Redirect URI: Select Web type and then https://www.workato.com/oauth/callback
Then select register.
Second, now we need to set some permissions. Click on API permissions tab, add a new permission and select Microsoft Graph.
Then select all the following permissions.
Application permissions.
User.Read.All
Directory.Read.All
GroupMember.Read.All
Group.Read.All
Delegated permissions
User.Read
User.ReadBasic.All
User.Read.All
Directory.Read.All
GroupMember.Read.All
Group.Read.All
Third, now we need to grant admin consent for Tribal Habits to allow administrator scopes. Click the ‘Grant admin consent’ link and confirm.
And here's how it looks after granting consents.
Fourth, now we need some IDs and secrets. So lets go to Certificates and secrets. Click New client secret.
Now label the secret (Tribal Habits LMS) and set an expiry date. You will need to manage your expiry and then recreate new secrets and pass them to Tribal Habits, based on your expiry dates. We recommend setting tasks / reminders for your selected expiry period, else the integration will fail when the secret expires.
IMPORTANT! Copy the Value part of the secret immediately and store it securely somewhere. The Value will not be shown again and it is required by our support team later.
Preparing your Azure AD Group
Our integration for Azure utilises the Groups feature in Azure. We will sync all users from a specified Group in Azure. Typically, this means selecting or creating a group which contains all your users to be sync with Tribal Habits. This may be an existing group (All Employees) or you may want to create a separate group for this (Tribal Habits LMS).

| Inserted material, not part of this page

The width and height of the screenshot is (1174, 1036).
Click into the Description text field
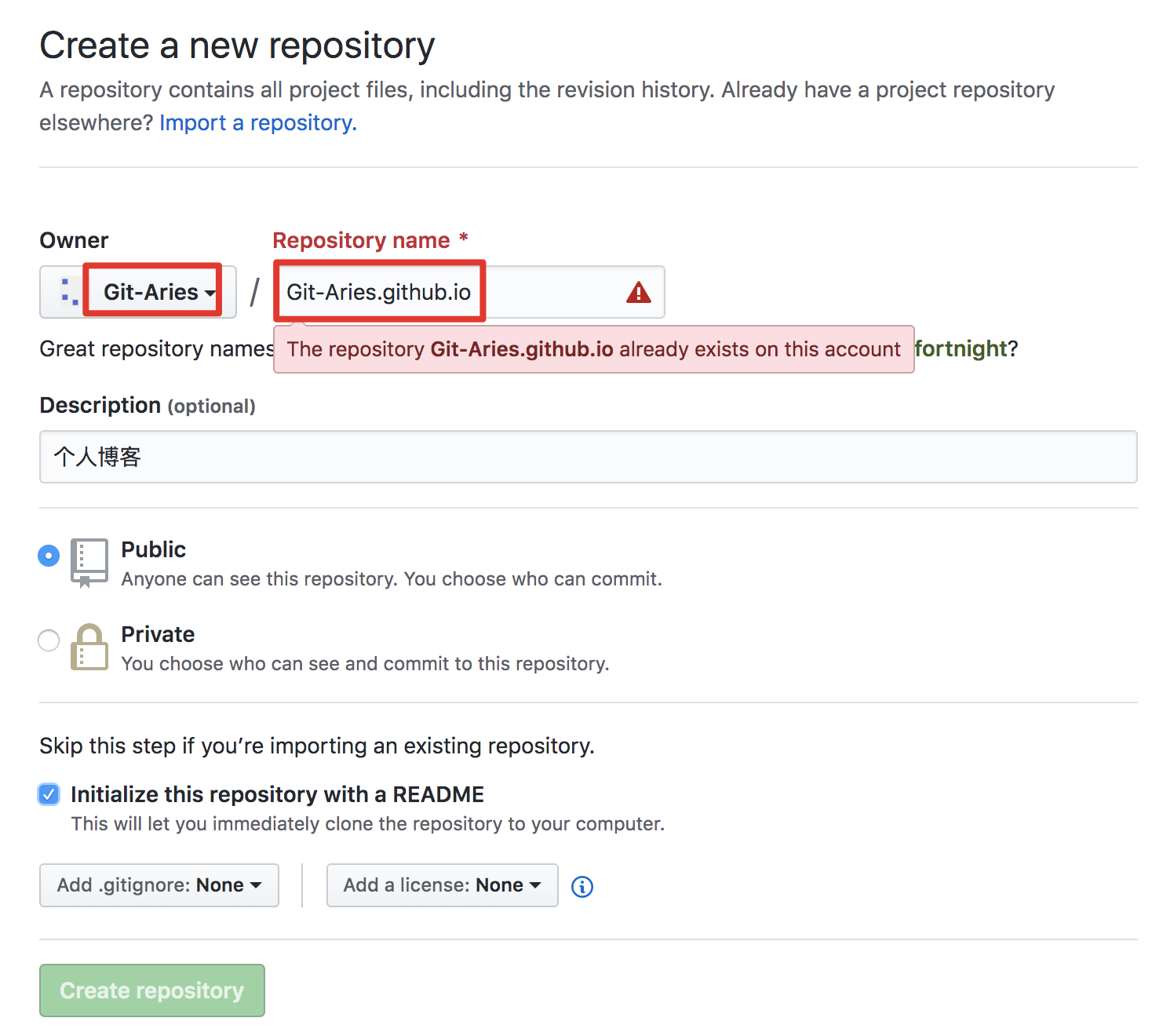(x=589, y=457)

Your Azure AD admins should set up a the appropriate Group in Azure AD. Our support team will then require the Group ID later.
3 - Set-up Call
We then organise a second call with your team for the authorisation process. We require one of your Azure AD administrators for approximately 30 minutes to complete and test the integration with our team.
From your Azure AD app, we will require your admin to share three items with us:
The Application (client) ID from the Overview tab of your app.

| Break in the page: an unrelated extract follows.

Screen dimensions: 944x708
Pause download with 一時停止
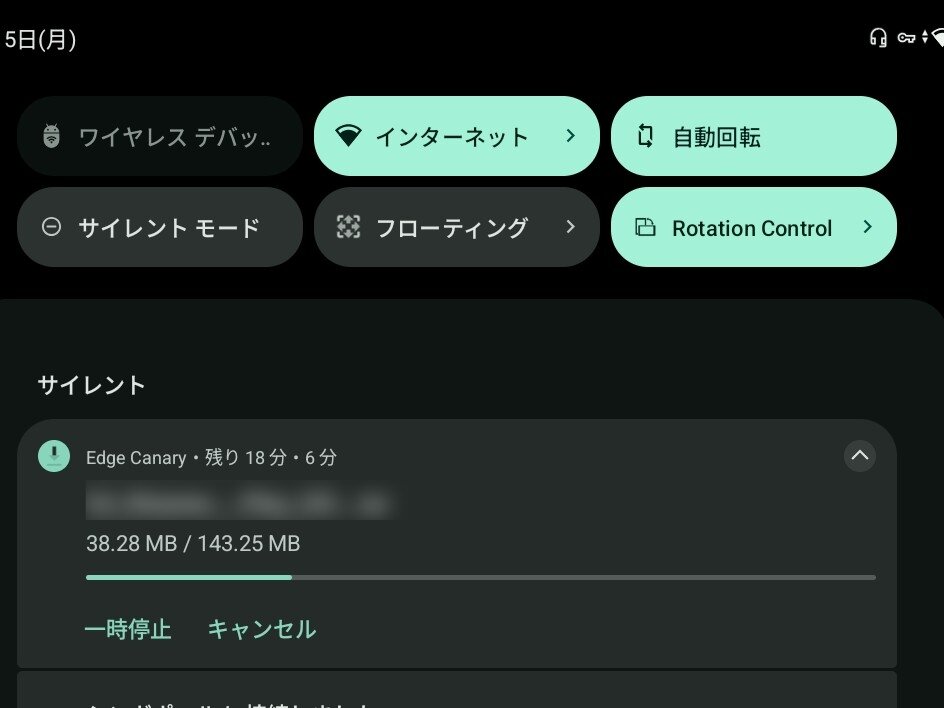coord(128,629)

The Directory (tenant) ID from the Overview tab of your app.
The Value (not the Secret ID) obtained from the Certificates tab of your app. Remember you stored this back in the preparation phase.
4 - Go Live
Once your integration is tested and ready to go, we can activate the integration when your team is ready! We actively monitor your integration for the first few weeks to ensure its all working as intended, or to fine tune any requirements. Your integration is then all set!
FAQ - Can the Azure AD sync also deactivate users in Tribal Habits?
It can, but the process differs slightly from a standard integration. In a standard integration, we are typically notified by the other platform when a user should be deactivated. This is somewhat trickier with Azure AD due to the nature of Microsoft Graph API. In this case, we are syncing all members of a group. When someone is removed from the group, there is notification provided to us.
To deal with this, we utilise a second process in the integration. For each user we sync from your Azure AD group, we record the date of the last sync. When a user has not been synced for 72 hours, we assume they have been removed from your Azure AD group and we therefore deactivate them at that point.